I didn’t hear the question my three-year-old daughter was trying to ask me until she raised her voice in frustration to ask it a third time. I didn’t notice that my one-year-old son was smiling up at me as he laughed with each thrilling sway of the swing. This outing had become a time-killing necessity, not a joyful bonding moment. I was embodying the kind of father I swore I’d never become–unengaged, unaware and ungrateful.
I didn’t notice the elderly man sitting on the park bench, wistfully taking in the Rockwellian scene of a father spending quality time with his two children. In this revery, I’m that guy, too. I’m the old man in the lap lane–walking ever more slowly the two blocks to the park where I spent so much time with my kids. There were times when I didn’t appreciate it enough in the moment, but there were even more times when I did. All of those times are enough to bring a tear to the old man’s eye, and to this younger man’s eye as I think about that scenario.
I am grateful for Michele’s essay as a pause button in the midst of my seemingly chaotic life to force me to realize anew that these are the good old days. This chaos is what I was created for and what I have craved.
When Theresa and I were dating, one of us said that we would look back on that time of our relationship as “a real Golden Age.” We meant this in all seriousness at the time, but we have since frequently laughed at the remark, as time has proven its arrogance and inaccuracy.

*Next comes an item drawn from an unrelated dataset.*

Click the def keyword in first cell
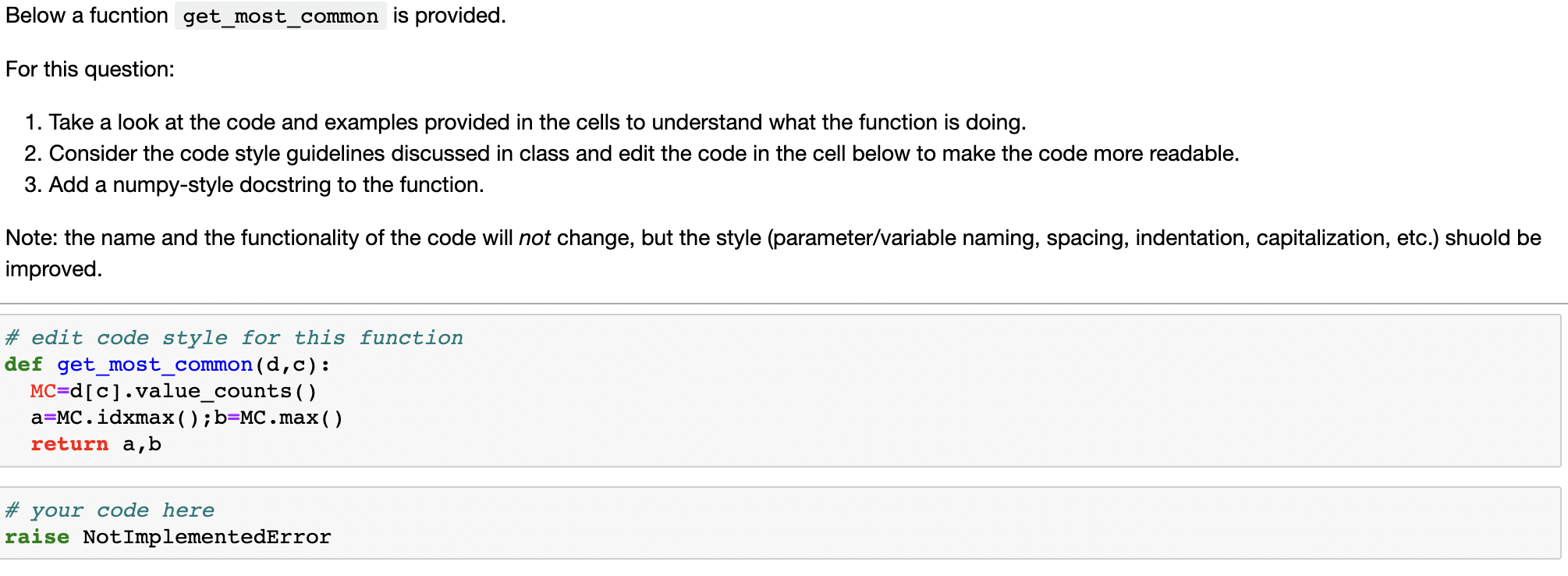This screenshot has height=576, width=1568. (x=23, y=364)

Despite the temptation to view those unencumbered, carefree, dopamine-fueled days as the summit of our association, the reality is that there have been countless better times since we got married. And these are the times that I want to fully invest myself in so that when I really do become that old man on the park bench, the single tear on my cheek is full of joy and not regret.
I don’t fear the reaper of the lap lane–I know I’ll be there eventually. My greatest fear is the sin of preoccupied apathy–robbing myself of truly experiencing special moments, memories and interactions because I’m simply not present enough or too wrapped up in my work, my stress and myself to even notice the specialness anymore.
There is no denying the seasonality of life. It’s what we unknowingly signed up for. You don’t get the thrill of the rollercoaster’s drop without first taking the arduous journey up the long hill of the track. But it’s as important as it is difficult to try to admire the view as you rise, to enjoy the excitement of the descent and to bask in the afterglow when the rollercoaster is back in the station. There’s value in all of those stages, and we miss the point of the ride when we fail to recognize that.